[Aim A]
Collect every line of the records that contains the word "Instruction".

[Quoted passage]

────────────────

Consider the following system of $$n$$ linear ODEs: $\overrightarrow{x}'=A\overrightarrow{x}, \;\;\;\;(53)$ where $$\overrightarrow{x}=[x_1,\; x_2,\cdots,\; x_n]^T$$. $$\overrightarrow{x}$$ is called an equilibrium solution of (53) if $$A\overrightarrow{x}=\overrightarrow{0}$$. Obviously $$\overrightarrow{x}=\overrightarrow{0}$$ is always an equilibrium solution of (53). Note that if $$A$$ is invertible (i.e., $$\det A\neq 0$$ or, all eigenvalues of $$A$$ are nonzero), then $$A\overrightarrow{x}=\overrightarrow{0}\implies \overrightarrow{x}=A^{-1}\overrightarrow{0}=\overrightarrow{0}$$ and $$\overrightarrow{x}=\overrightarrow{0}$$ is the only equilibrium solution of (53).

────────────────

[Aim B]
State whether each statement below agrees with the passage on linear ODE systems, answering yes or no and quoting the deciding words of the passage exactly: (i) The zero vector is always an equilibrium solution of the system. (ii) When A is invertible, the system has more than one equilibrium solution.

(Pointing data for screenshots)
────────────────

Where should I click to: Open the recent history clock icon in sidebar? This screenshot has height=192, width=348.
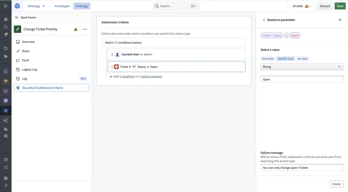(x=5, y=49)
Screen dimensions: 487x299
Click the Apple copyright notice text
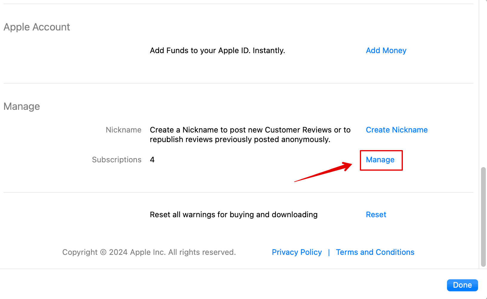tap(149, 252)
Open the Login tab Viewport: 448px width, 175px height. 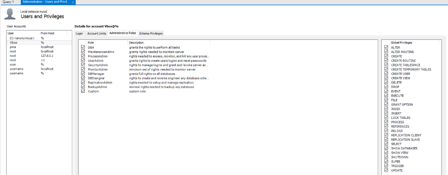pyautogui.click(x=79, y=33)
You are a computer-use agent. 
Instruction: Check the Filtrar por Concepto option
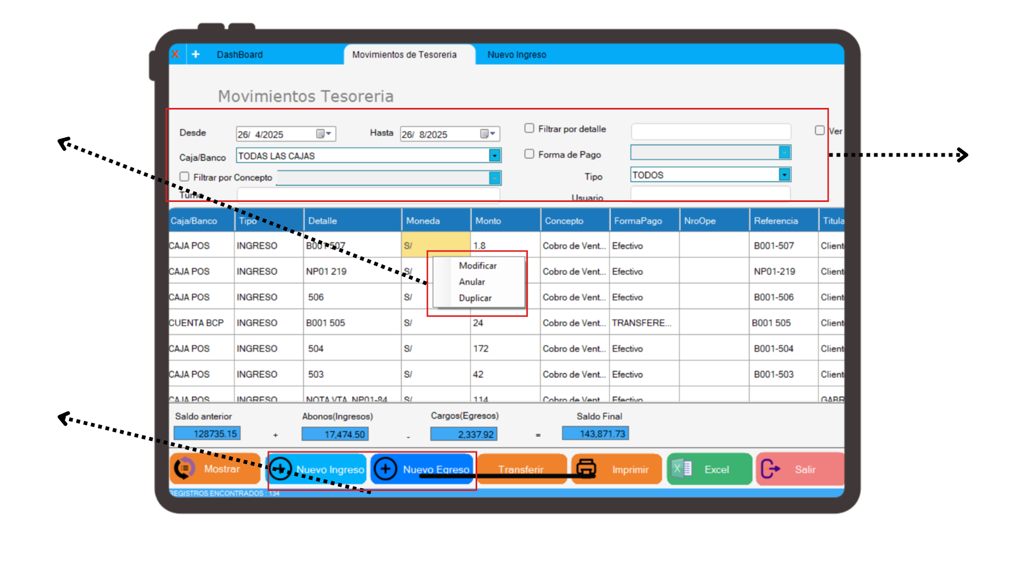click(x=184, y=176)
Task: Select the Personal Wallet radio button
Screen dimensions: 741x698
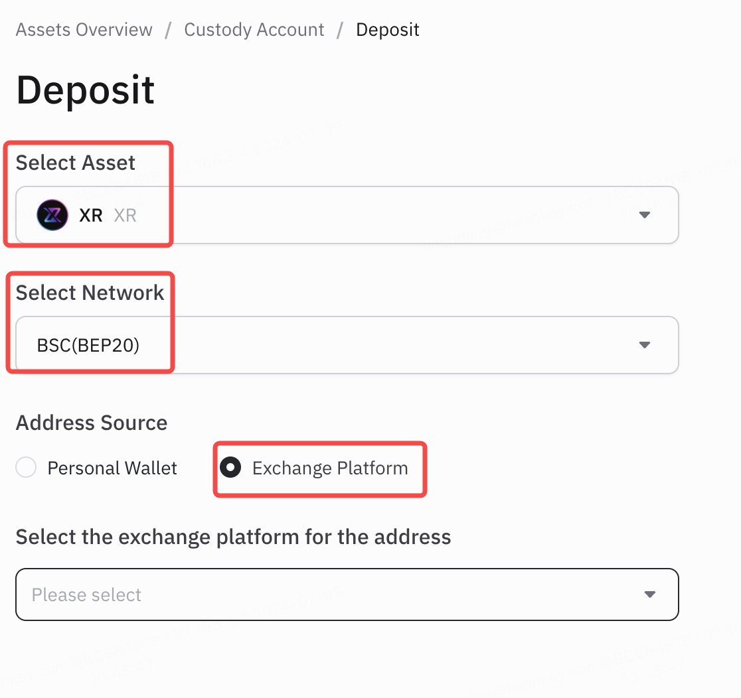Action: pyautogui.click(x=26, y=467)
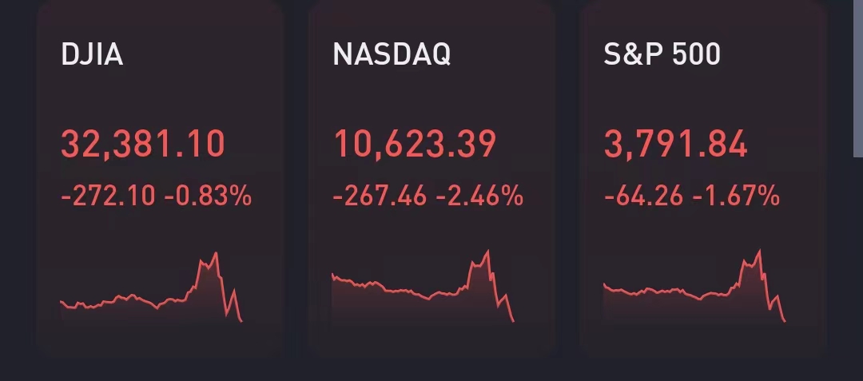Select the DJIA point change -272.10

coord(109,195)
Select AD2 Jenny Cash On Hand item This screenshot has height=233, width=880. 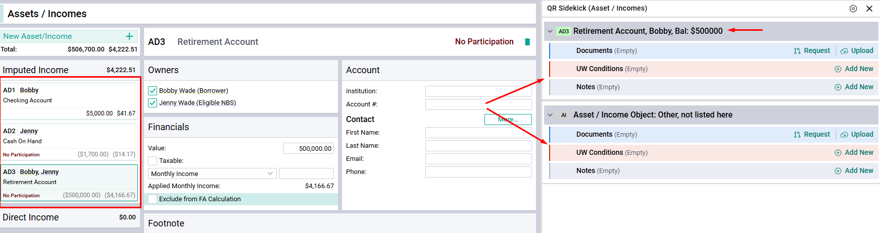69,142

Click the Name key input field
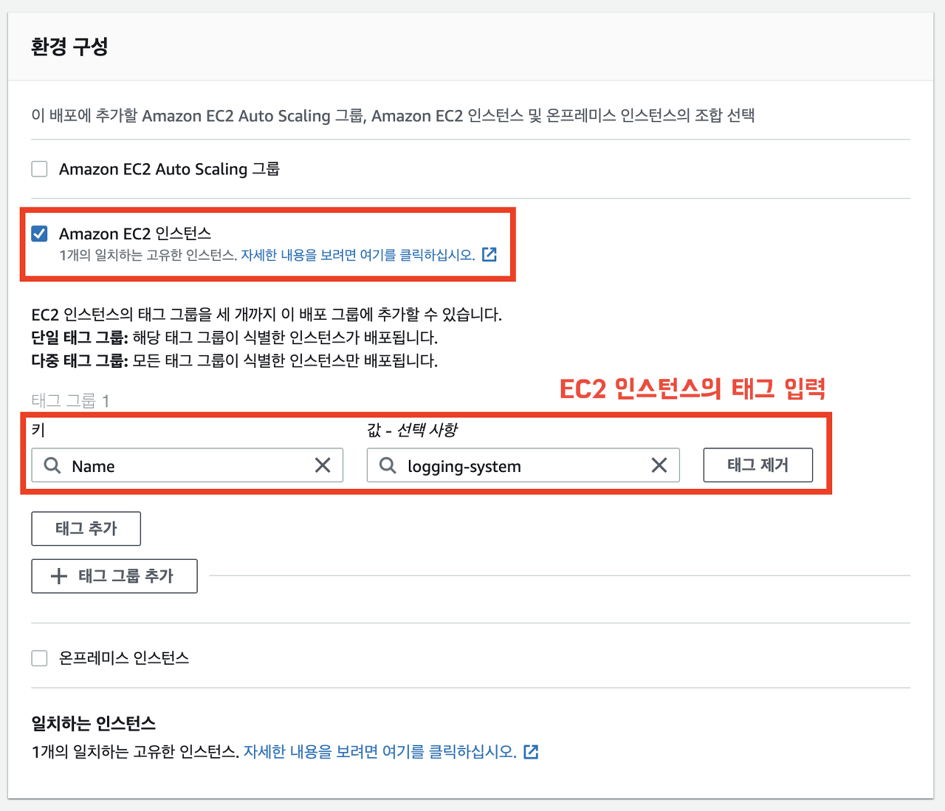pos(185,465)
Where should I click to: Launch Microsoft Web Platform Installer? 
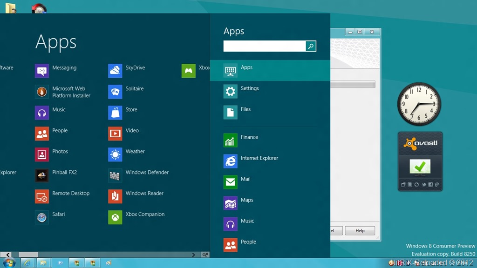pyautogui.click(x=42, y=92)
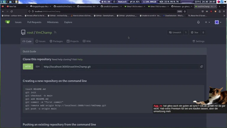Click the Gitea logo home icon
This screenshot has width=227, height=128.
pos(7,22)
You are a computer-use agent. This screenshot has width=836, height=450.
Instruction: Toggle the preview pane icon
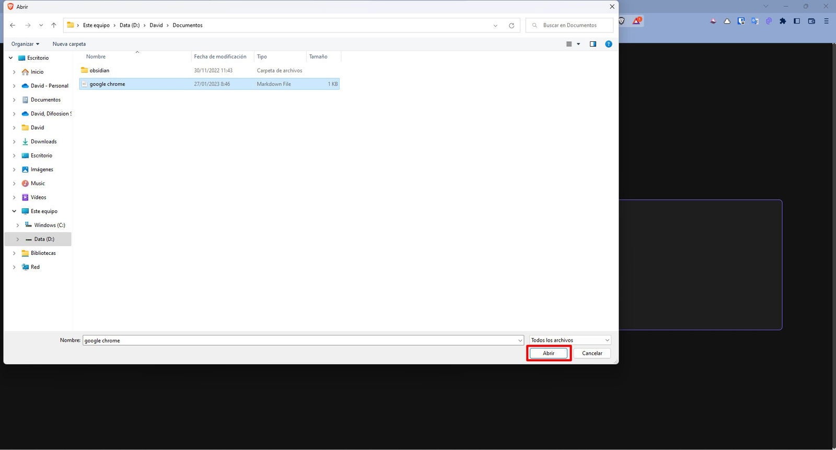tap(593, 44)
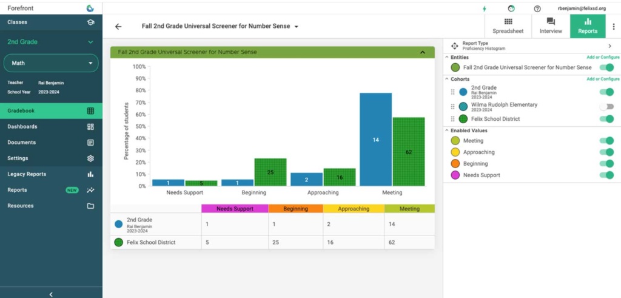This screenshot has width=621, height=298.
Task: Switch to the Interview tab
Action: (x=551, y=26)
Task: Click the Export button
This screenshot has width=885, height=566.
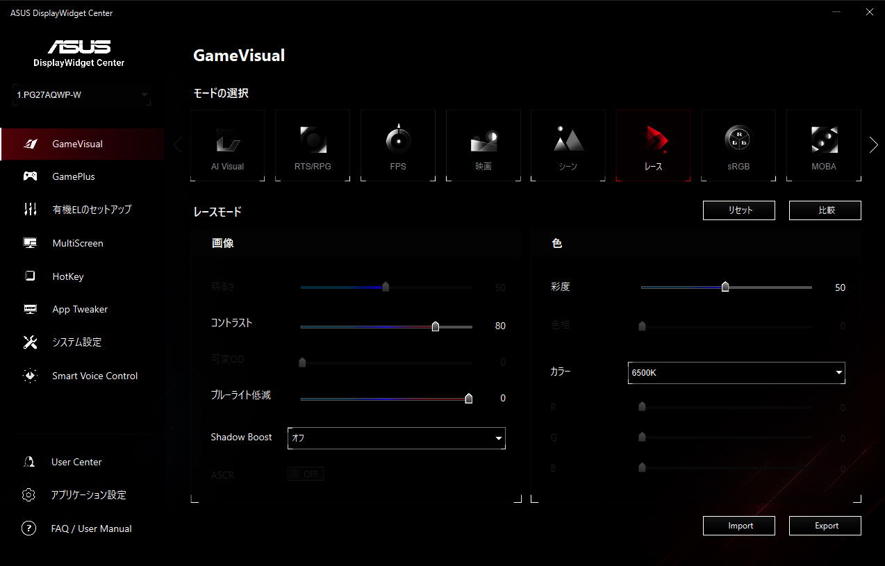Action: (x=825, y=526)
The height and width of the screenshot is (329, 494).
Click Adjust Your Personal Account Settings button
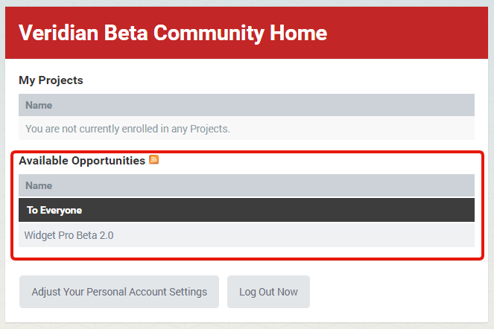[119, 292]
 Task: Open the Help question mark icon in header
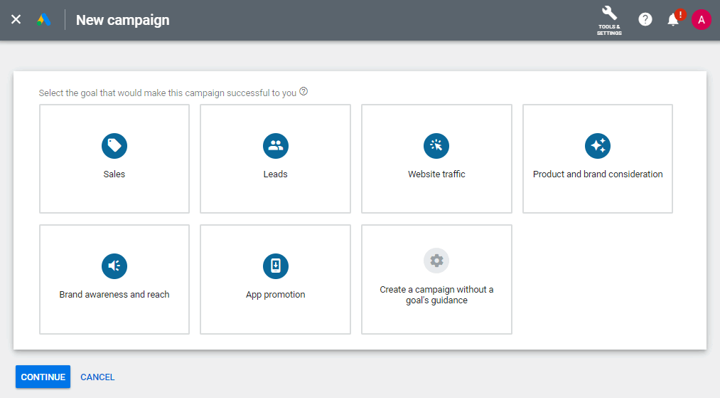(645, 20)
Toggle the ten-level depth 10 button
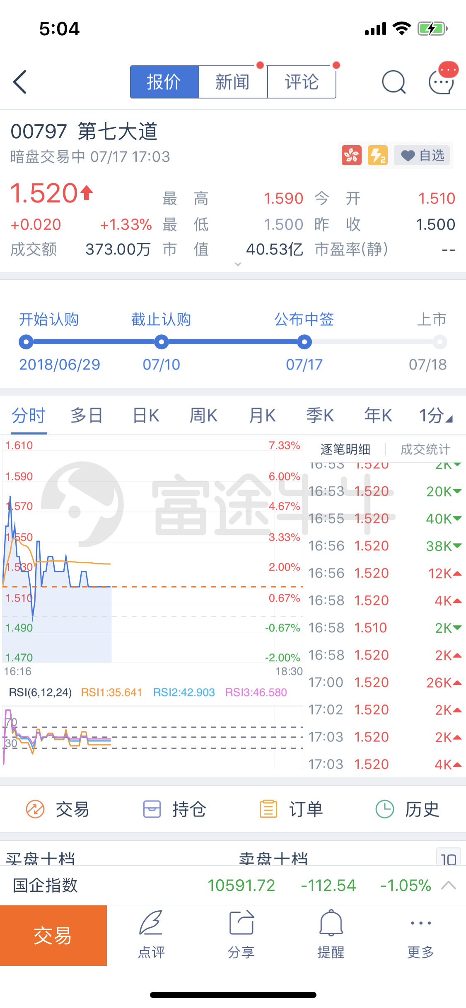Screen dimensions: 466x1008 448,858
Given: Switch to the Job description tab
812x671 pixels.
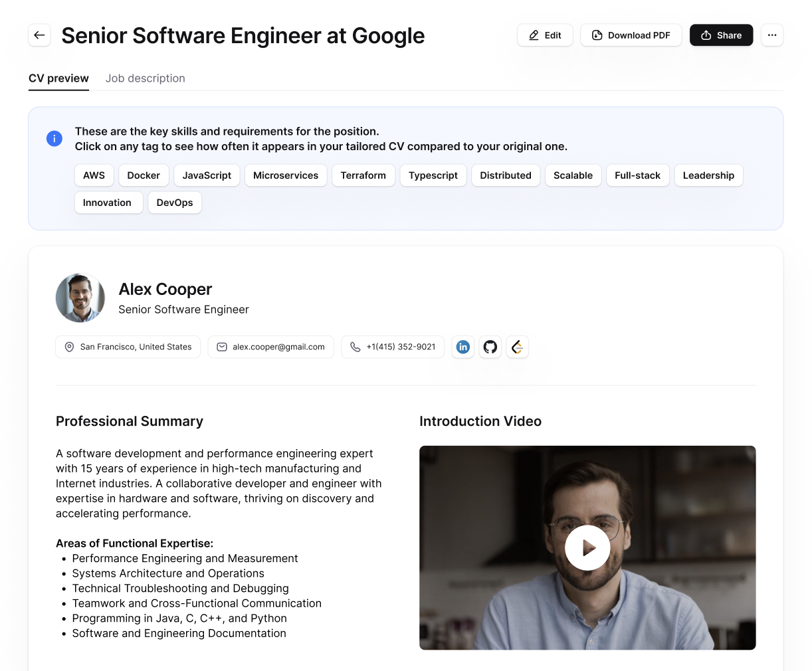Looking at the screenshot, I should point(146,78).
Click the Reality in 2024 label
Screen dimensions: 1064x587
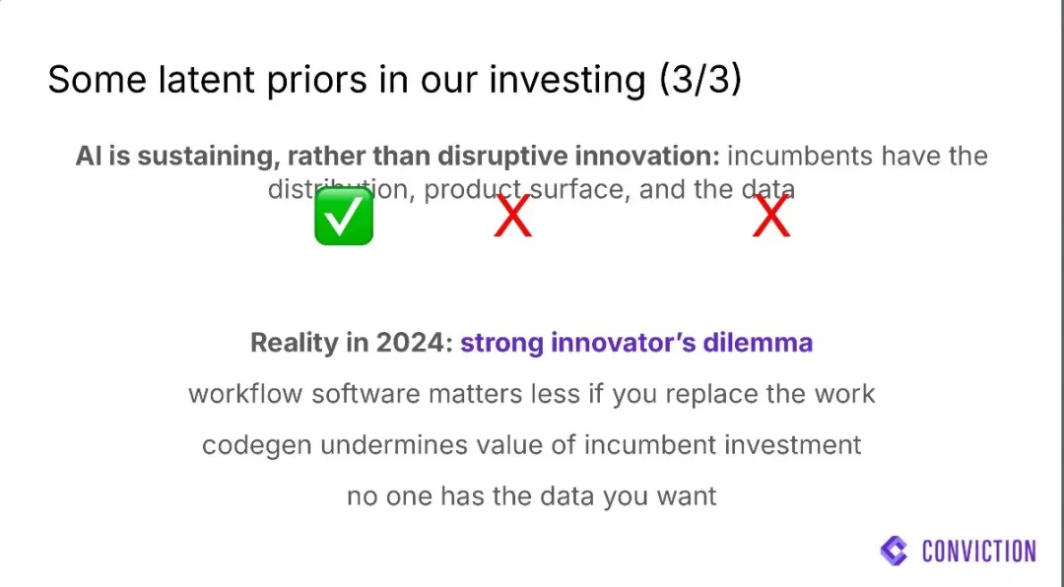(352, 342)
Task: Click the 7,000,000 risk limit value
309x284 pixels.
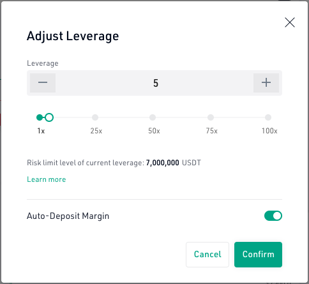Action: pos(162,163)
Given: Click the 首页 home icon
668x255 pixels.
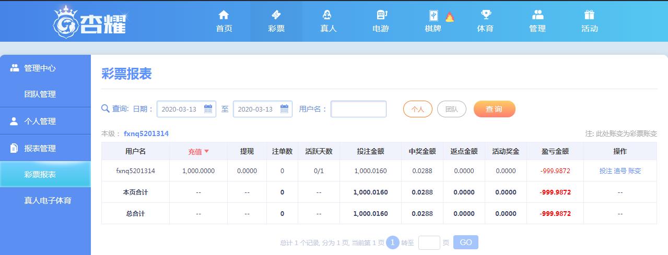Looking at the screenshot, I should tap(224, 15).
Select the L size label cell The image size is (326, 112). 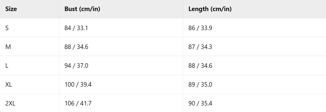click(7, 66)
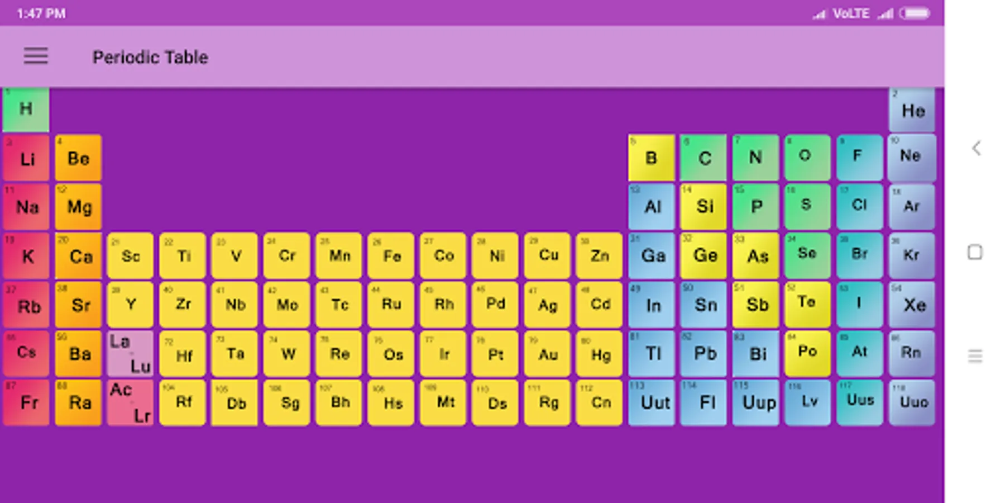Open details for Carbon
1005x503 pixels.
point(704,158)
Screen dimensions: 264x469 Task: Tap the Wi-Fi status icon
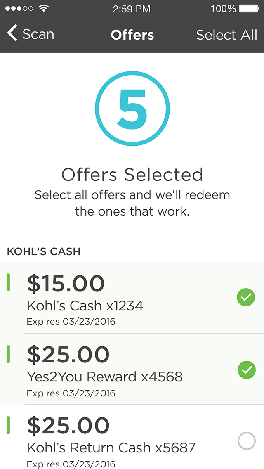44,9
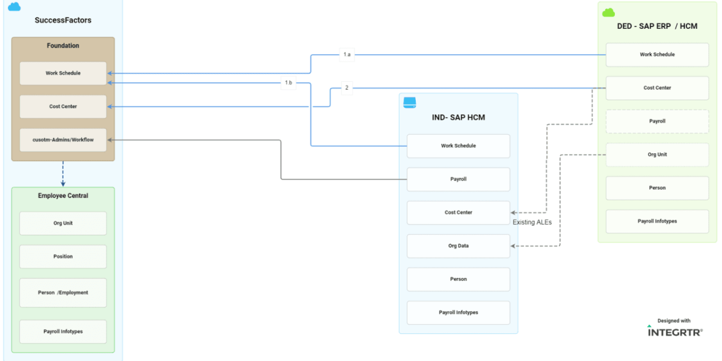Select Work Schedule in the Foundation group

[63, 73]
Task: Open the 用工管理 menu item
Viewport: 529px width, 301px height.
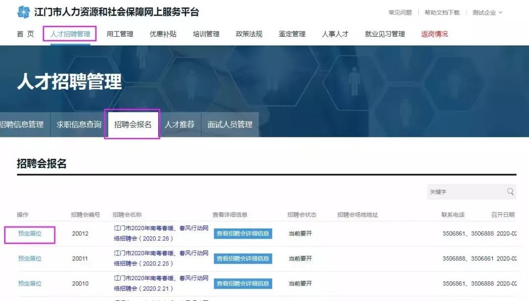Action: click(120, 34)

────────────────

[Output A]
Instruction: Check the Filtrar por Concepto option
Instruction: Toggle the preview pane icon

[Output B]
(i) Yes: "is always an equilibrium solution of (53)"
(ii) No: "is the only equilibrium solution of (53)"